When to Use a Scattergraph
The primary purposes of scattergraphs are to detect and highlight relationships between two variables. The dots report the values of specific data points but also show patterns when the data is analyzed in its entirety. Identifying correlating relationships is standard with scattergraphs. In these instances, you will want to know what a good production would be for a vertical value when given horizontal information. You typically will see the horizontal variable as an independent variable and the vertical variable as the dependent variable. These relationships can be strong or weak, positive, or negative, and linear or nonlinear.
A scattergraph can be beneficial for identifying additional patterns found in a set of data. You can categorize data points into groups based on their clustering. Scattergraphs also highlight unexpected data gaps and outlier points. This is incredibly useful when segmenting the data into various parts. With scattergraphs, you must select two columns for a data chart, each column representing a dimension within the plot. Each row from the chart equates to a single dot on the plot with its position relating to the column values.
When utilizing a scattergraph for correlational or predictive relationships between two variables, adding a trend line will show the best mathematical fit of the data. This delivers an additional signal to the strength of the relationship between two variables while highlighting unusual points impacting the trend line calculation.
Numeric Third Variable
Third variables with numeric values can be differentiated by changing the point size. Scattergraphs with point sizes based on the third variable is known as a bubble chart. Larger points equate to higher values. Color changes can also be utilized to indicate numeric values. Instead of using distinct colors for dots, you want to use a continuous sequence of colors so darker colors equate to a higher value.
A typical modification when creating scattergraphs is to add a third variable that can modify how the points are plotted. Third variables can indicate categorical values with the most common differentiation being the color change. Assigning each point, a different color shows the membership of every point to their group. One additional option for third-variable categorization is to change the shape. These various shapes can have different surface areas and sizes, which impact how groups are perceived and their importance. This is also an excellent option in instances where colors cannot be used to differentiate the third variable.

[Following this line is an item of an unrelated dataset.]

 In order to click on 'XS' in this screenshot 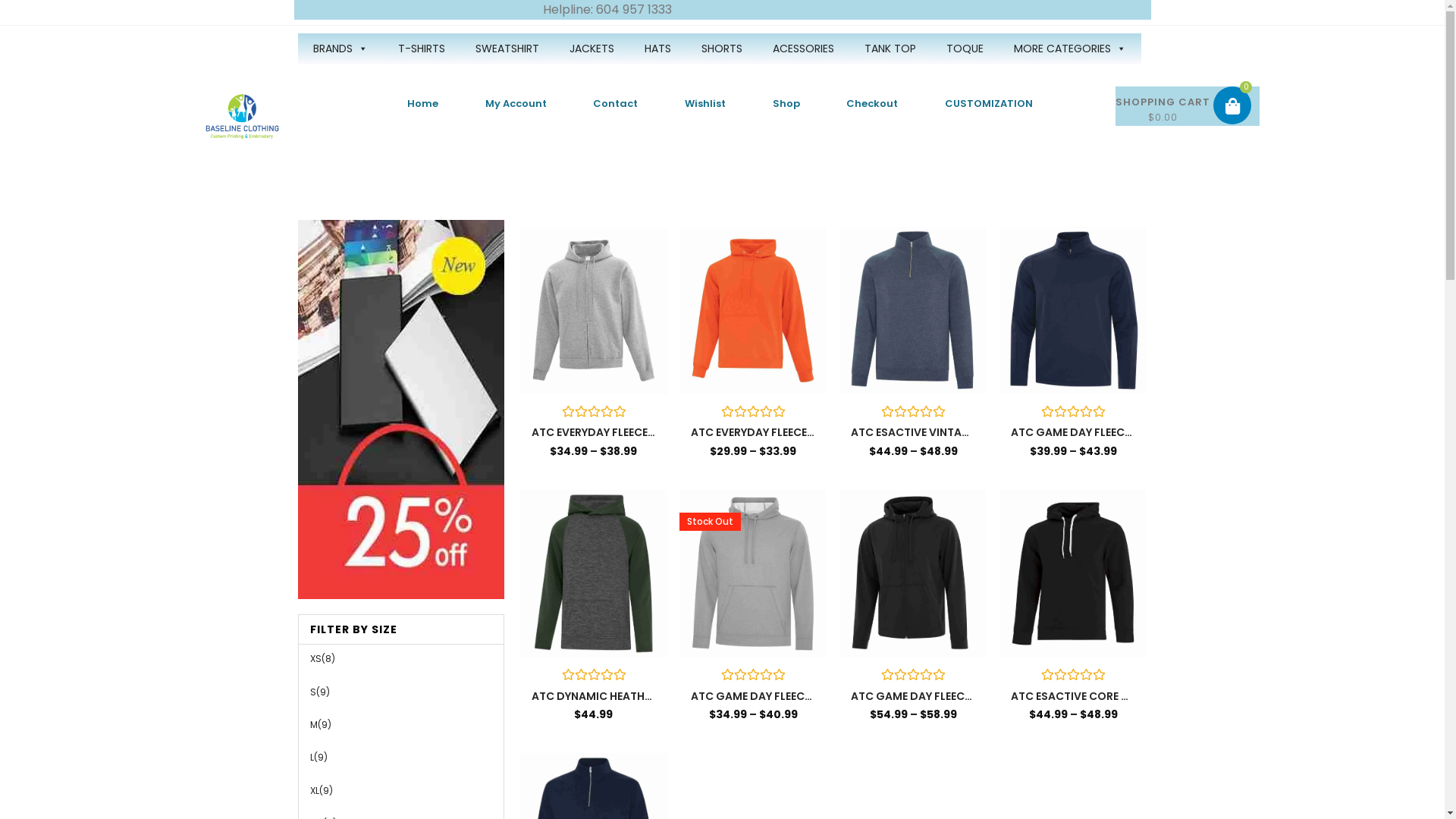, I will do `click(309, 657)`.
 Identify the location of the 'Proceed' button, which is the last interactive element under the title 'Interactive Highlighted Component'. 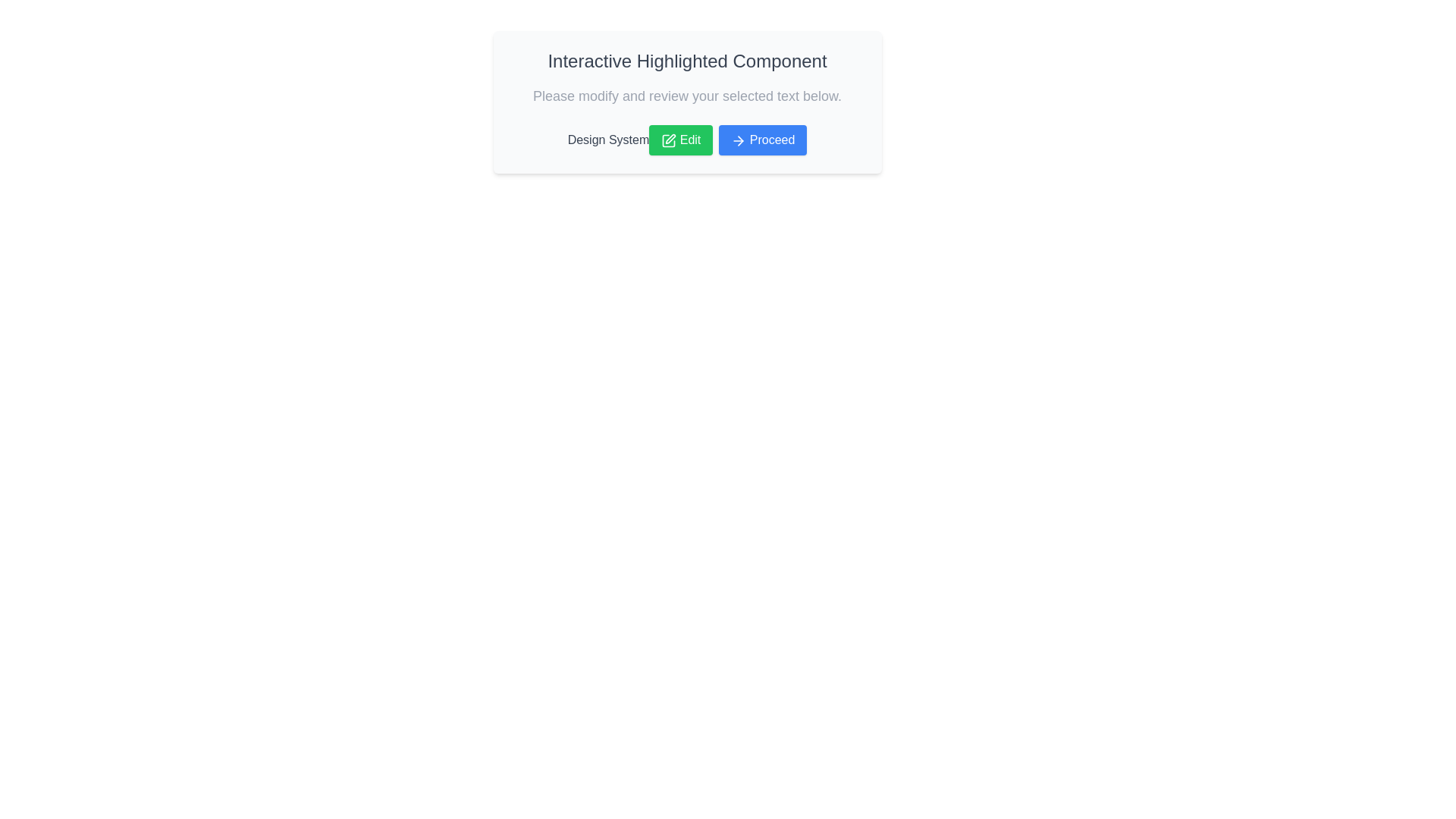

Scattergraphs are a basic charge time that can be created by any visualization tool. Coloring points according to their third, categorical variable and computing a basic trend line are common options. Even without these additions, presenting scattergraphs is a valuable tool when you must investigate the relationship between variables within your data. If you need to present this information to senior management, a scattergraph is a much easier way to visualize option than just running through the raw data.